**Objectif**
Extrayez mot pour mot, de l'article ci-dessous consacré à la « Grande démission », le passage qui s'ouvre sur les mots « (Crédits : DR) » et se clôt sur « actifs en France. ».

**Extrait du document**
--------------------------------------------------
Après la "Grande démission", les "job-zappers" reviennent à leur point de départ

OPINION. Si les dirigeants d'entreprise semblaient croire que la fin du phénomène de la grande démission approchait, ils devraient se raviser. Après la « Grande démission » de 2021 qui voyait 2,3% des actifs français quitter leur emploi. aujourd'hui, 15% de ces démissionnaires sont revenus vers leur précédent employeur à leur ancien poste. Par Géraldine Bothier, VP People chez LumApps.
(Crédits : DR)

Suite à la crise sanitaire, les collaborateurs, tout secteur confondu, quittent leurs emplois en masse. Il s'agit de la « Grande démission », qui concerne plus de 4 millions de travailleurs aux États-Unis en 2021, et 2,3% des actifs en France.
--------------------------------------------------
**Contenu des données**
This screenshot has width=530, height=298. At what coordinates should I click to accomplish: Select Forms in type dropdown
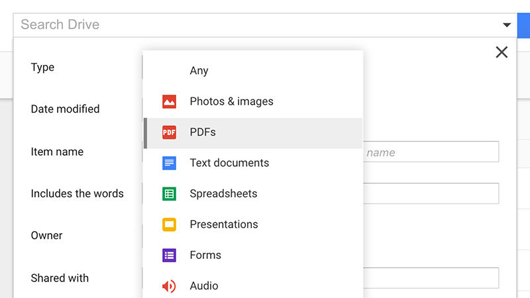coord(205,255)
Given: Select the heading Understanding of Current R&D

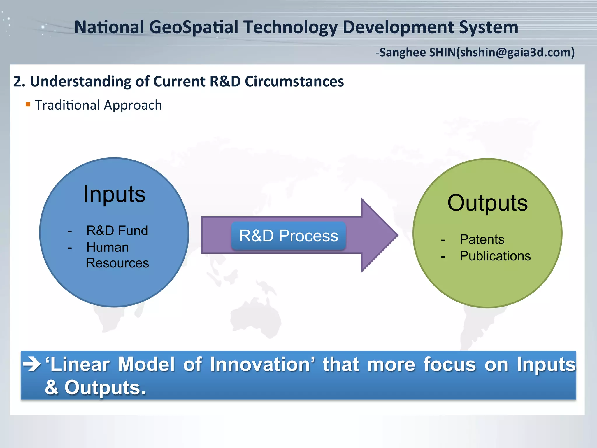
--------------------------------------------------
**Résultat attendu**
(Crédits : DR)

Suite à la crise sanitaire, les collaborateurs, tout secteur confondu, quittent leurs emplois en masse. Il s'agit de la « Grande démission », qui concerne plus de 4 millions de travailleurs aux États-Unis en 2021, et 2,3% des actifs en France.